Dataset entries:
◇ ◇ ◇ ◇ ◇

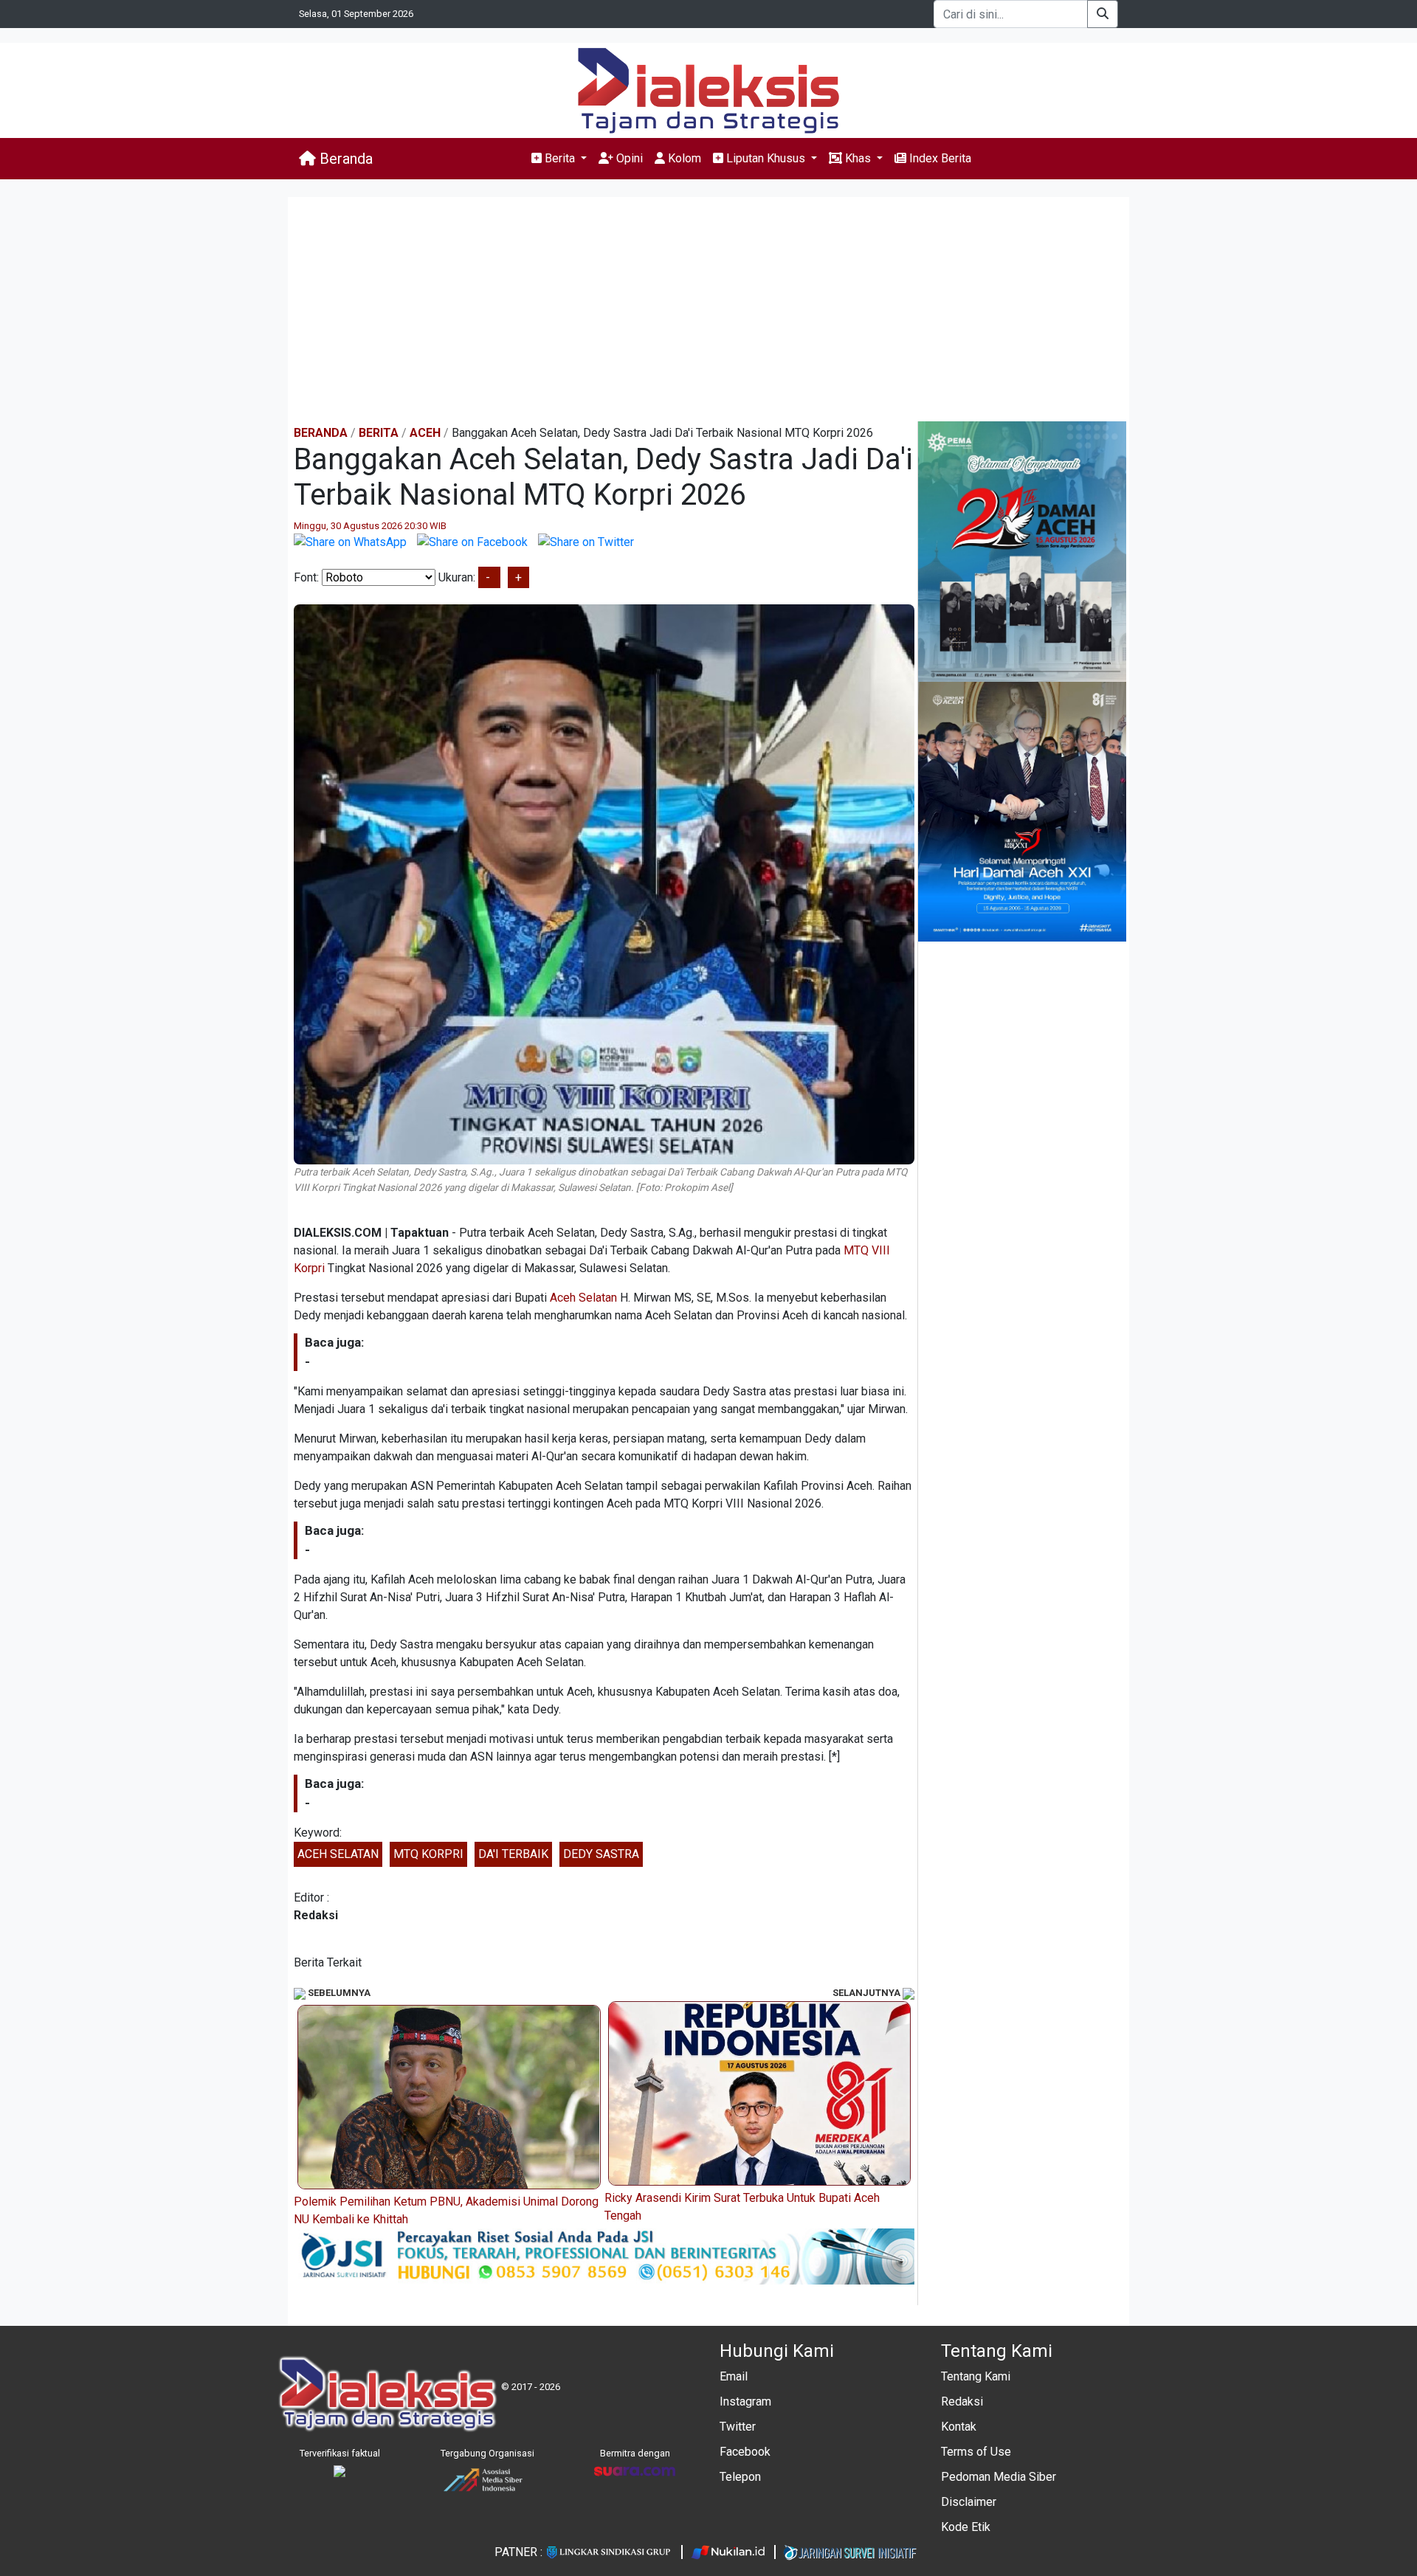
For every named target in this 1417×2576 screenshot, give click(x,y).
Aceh (425, 433)
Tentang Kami (975, 2376)
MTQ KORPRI (428, 1854)
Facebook (745, 2452)
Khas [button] (858, 158)
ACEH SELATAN (338, 1854)
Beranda (344, 159)
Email (734, 2376)
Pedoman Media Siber (998, 2477)
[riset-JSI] (604, 2255)
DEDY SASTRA (601, 1854)
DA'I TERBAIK (513, 1854)
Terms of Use (976, 2452)
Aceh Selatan (583, 1298)
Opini (628, 158)
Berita (379, 433)
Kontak (958, 2427)
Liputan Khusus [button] (765, 158)
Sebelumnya (338, 1992)
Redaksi (962, 2401)
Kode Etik (965, 2527)
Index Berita (938, 158)
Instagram (745, 2401)
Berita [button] (560, 158)
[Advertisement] (708, 310)
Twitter (738, 2427)
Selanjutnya (867, 1992)
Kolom (683, 158)
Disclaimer (968, 2502)
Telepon (740, 2477)
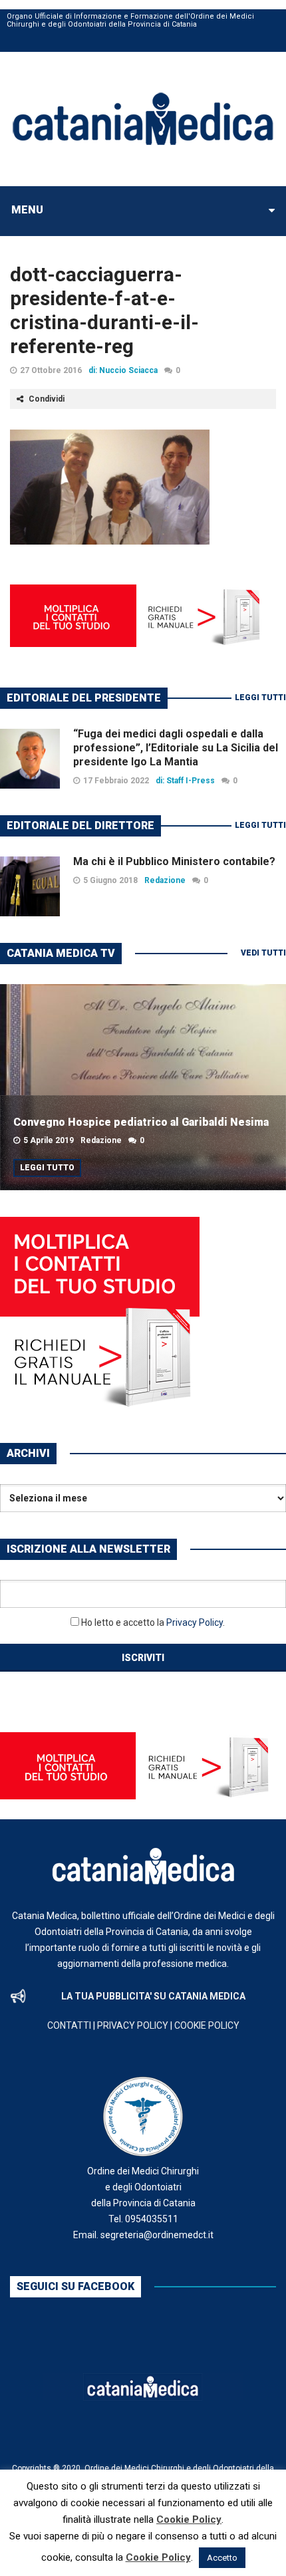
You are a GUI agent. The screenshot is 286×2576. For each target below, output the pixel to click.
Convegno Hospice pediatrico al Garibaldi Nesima (141, 1122)
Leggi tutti (260, 697)
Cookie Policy (188, 2519)
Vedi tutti (263, 953)
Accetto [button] (222, 2558)
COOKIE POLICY (206, 2025)
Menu (27, 209)
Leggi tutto (47, 1167)
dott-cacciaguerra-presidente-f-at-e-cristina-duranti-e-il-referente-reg (104, 310)
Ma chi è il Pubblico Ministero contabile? (174, 861)
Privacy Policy (194, 1622)
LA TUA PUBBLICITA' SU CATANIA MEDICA (153, 1996)
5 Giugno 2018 (110, 880)
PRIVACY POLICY (132, 2025)
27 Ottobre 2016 (51, 370)
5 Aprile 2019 (48, 1140)
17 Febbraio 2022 (116, 780)
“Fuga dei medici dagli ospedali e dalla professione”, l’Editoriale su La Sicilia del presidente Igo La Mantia (175, 747)
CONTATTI (69, 2025)
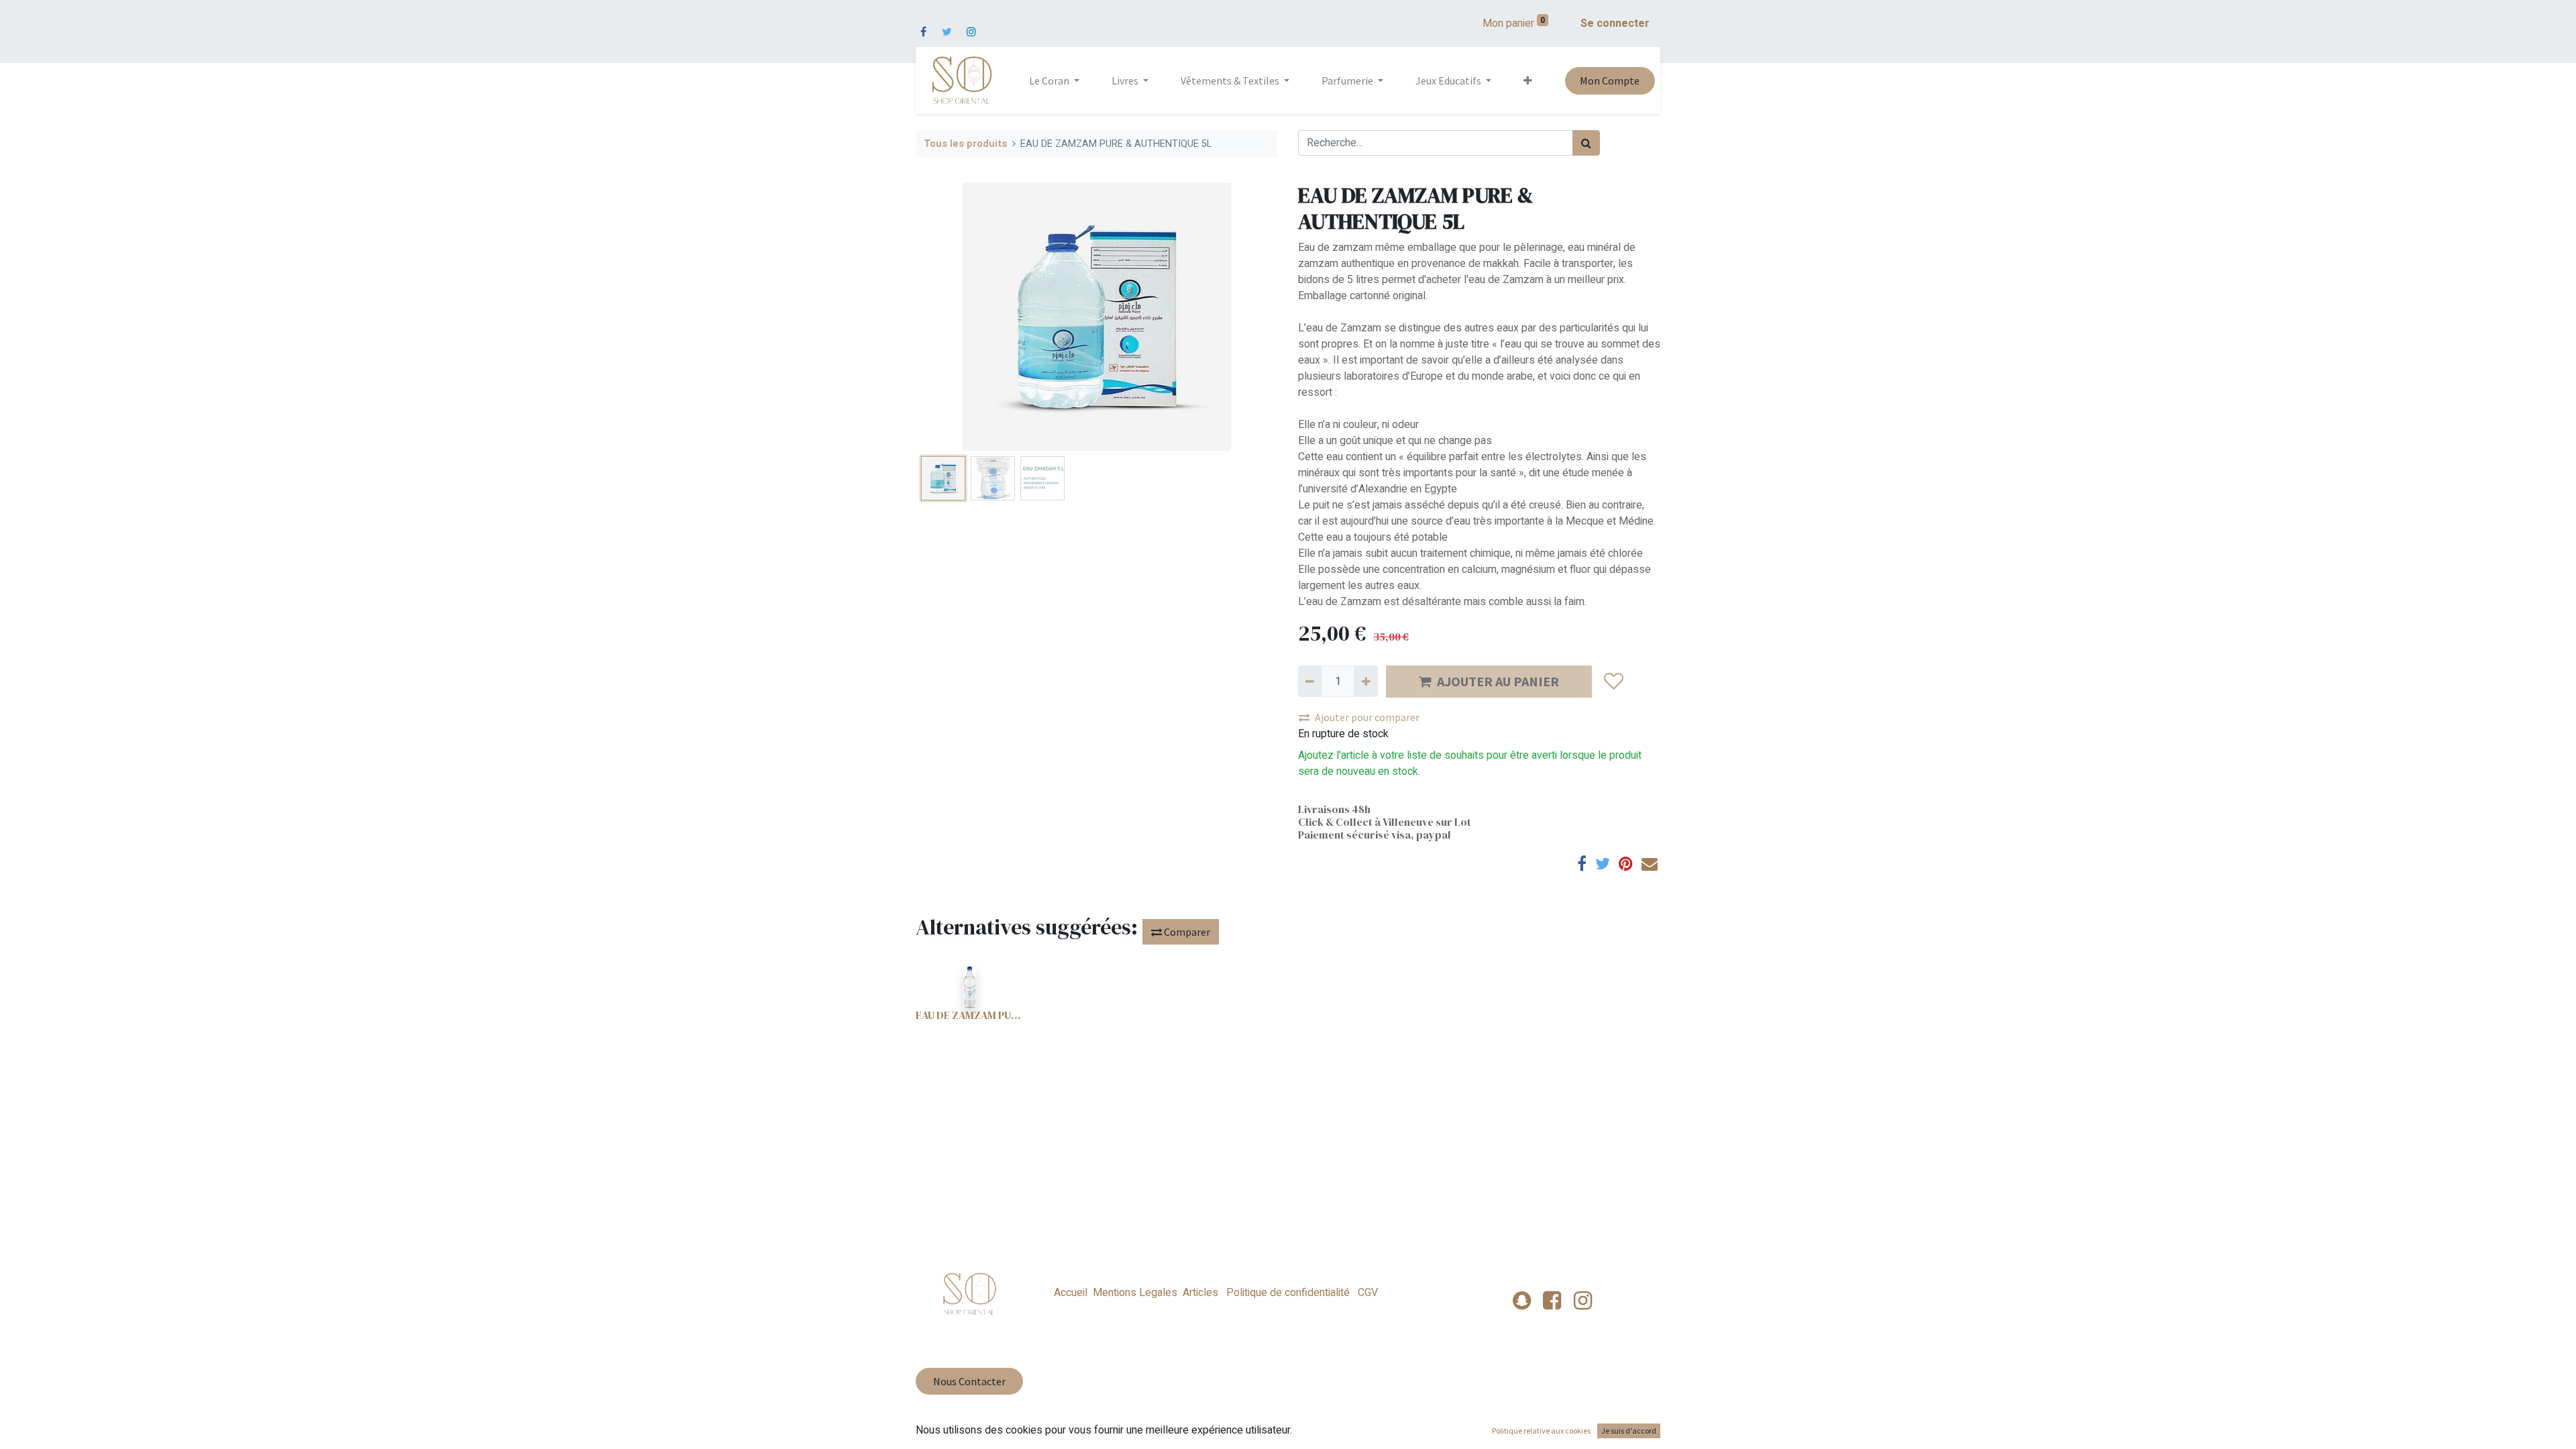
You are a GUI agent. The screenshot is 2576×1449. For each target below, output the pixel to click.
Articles (1200, 1293)
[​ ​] (923, 23)
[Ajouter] (1365, 680)
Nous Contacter (969, 1381)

◇ ◇ ◇ ◇ ◇

INSTRUCTIONS FOR THE TASK: The lines you return should be those above that contain the word "screenshot", every one of them.

WRITTEN SOLUTION:
For every named target in this 1417×2576 screenshot, give click(x,y).
You are a GUI agent. The screenshot is 286×2576. For each target below, output the pixel to click.
You are a GUI agent. The screenshot is 2576×1449. For each target below, output the pixel to click.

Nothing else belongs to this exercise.